#### PROVIDED PASSAGE
----------------

PORT VS SOCKET
Source: Dev.to
What Is a Port?
A port is just a number (0–65535) that identifies a service on a machine.
- IP address → identifies the machine
- Port → identifies the application inside the machine
Common ports
22→ SSH80→ HTTP443→ HTTPS3306→ MySQL
When you see 192.168.1.10:443 it means:
- Machine IP =
192.168.1.10 - Service = running on port
443
A port by itself does NOT mean a connection exists; it only means a process is listening.
What Is a Socket?
A socket is a full communication endpoint. It includes:
- IP address
- Port
- Protocol (TCP/UDP)
A real TCP connection is uniquely identified by the 5‑tuple:
Source IP + Source Port + Destination IP + Destination Port + Protocol
Example
- Client:
10.0.0.5:51512 - Server:
192.168.1.10:443 - Protocol: TCP
That 5‑tuple defines one unique connection.
| Port | Socket |
|---|---|
| Just a number | Full communication endpoint |
| Identifies a service | Identifies a connection |
| Exists without traffic | Exists during communication |
How Is a Socket Created?
Client Side
When a browser connects to HTTPS:
-
socket()– Application asks the kernel to create a socket.- Kernel allocates a socket structure in memory.
- Returns a file descriptor.

----------------

#### SOURCE MATERIAL
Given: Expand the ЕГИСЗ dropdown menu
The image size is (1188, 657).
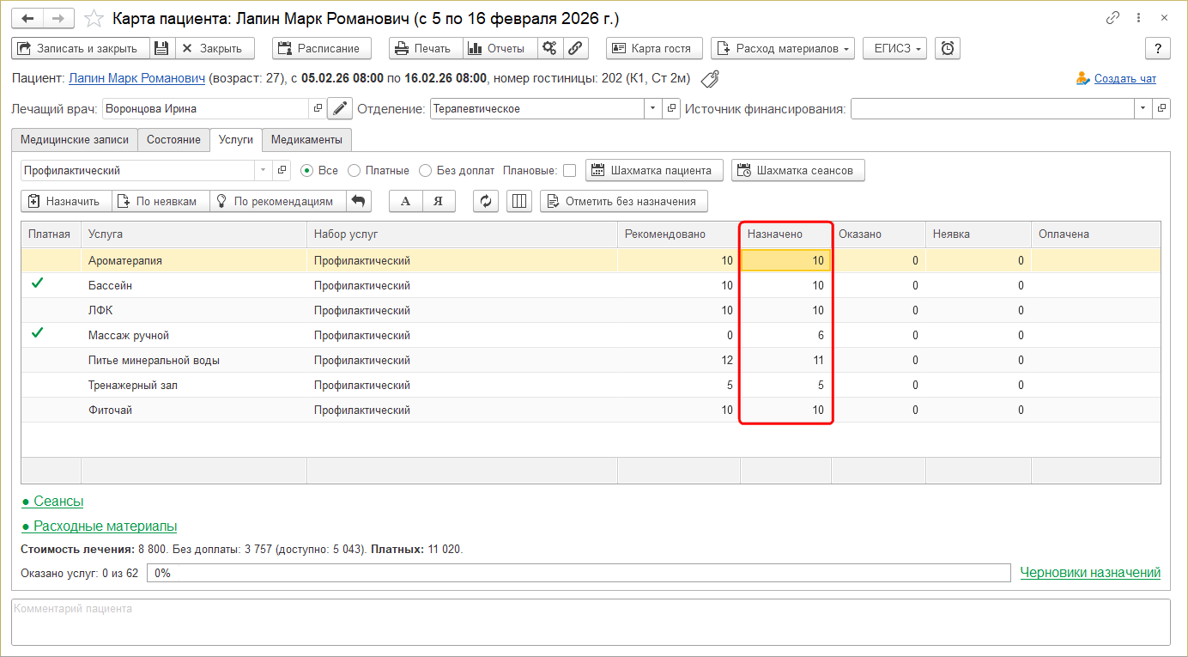Looking at the screenshot, I should 894,48.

----------------

#### TASKS
1 > Reproduce the port and socket explainer word for word, starting at "Client Side" and ending at "structure in memory.".
2 > In the port and socket explainer, which five values make up the 5-tuple that uniquely identifies a TCP connection?
This work doesn't require the data.

#### RESPONSES IN ORDER
1 >
Client Side
When a browser connects to HTTPS:
-
socket()– Application asks the kernel to create a socket.- Kernel allocates a socket structure in memory.

2 > Source IP, source port, destination IP, destination port, and protocol.